Public preschool education could be an important part of the solution, but currently it is not given a chance. Ensuring school readiness through preschool education is precluded by low levels of investment and high levels of wishful thinking. Far too many children lack access to preschool education, and it is least available to those who could benefit most. The majority of 3-year-olds in homes where Spanish is the primary language don’t attend any preschool program. Some don’t qualify for publicly funded programs because their parents work long hours to keep them out of poverty. Others live in states that don’t fund any preschool program at all or in neighborhoods that aren’t served. As a nation we spend far more public money on prisons than on preschools. Federal and state governments together spend less on preschool education than Americans spend on pet food.
The latest research on preschool program outcomes to cross my desk is the third grade follow-up of the national randomized trial of Head Start. It is now clear: Head Start produces no perceptible lasting gains in any domain of child development. This does not rule out very small persistent gains, but Head Start is not meeting its goals. Yet, much of the field seems to be in denial, responding that bad public schools erode the effects of Head Start. Somehow they fail to see that even initial gains are quite small and that children in the study made much larger gains in kindergarten and the early grades than they did in Head Start. Other studies confirm that learning gains in kindergarten are much larger than in Head Start. The root of the problem is that Head Start is locked into a program model that fails to focus on intensive education and pays teaching staff abysmally. This model has failed every true experimental test (Early Head Start, the Comprehensive Child Development Program, the Child and Family Resource Centers).
State pre-K programs often are little better than Head Start since they too usually lack the funding and standards of public education for kindergarten. State subsidized child care (as opposed to preschool education) is so poor that it may actually harm child development on average. Clearly, just shifting Head Start to the states is not enough to solve the problem. However, for all the faults of public education, one only has to look at growth curves for learning over time to conclude that if preschool were supported like kindergarten, children would be much better prepared. And, looking at the programs found to produce substantive lasting gains for children in well-controlled studies, the common theme is that they are much more educationally intensive than our current preschool programs. It is time to face facts and change directions.
If the United States is to effectively address the school readiness problem, public preschool programs must provide much more intensive education to many more children.

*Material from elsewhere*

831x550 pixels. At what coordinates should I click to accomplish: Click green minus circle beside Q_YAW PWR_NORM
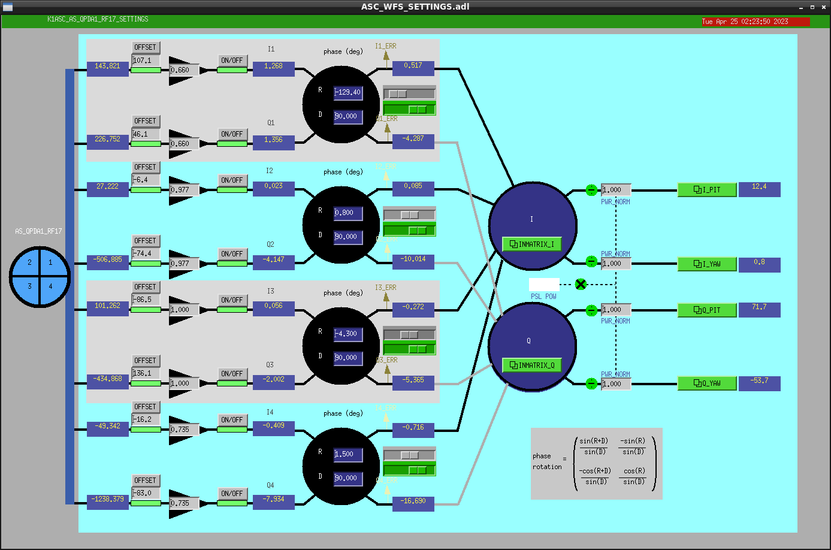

Only public preschool education for all children is likely to achieve this goal. Means-tested programs exclude too many children who need help. The federal government should incentivize states to offer preschool programs that meet a small number of well-defined criteria for quality and set a goal to serve all children by a certain date. Then let states innovate as they have a track record of creating flexible public-private preschool partnerships. The focus of accountability should be on strong teaching and truly substantive gains in broad child development. Head Start should be integrated into public education as a funding stream to enhance the education of young children in poverty so that they start early and receive the best teachers and smallest classes. Once we stop thinking of preschool as charity and start thinking of it as an investment in everyone’s future we might actually do what is necessary to meaningfully improve the education of young children.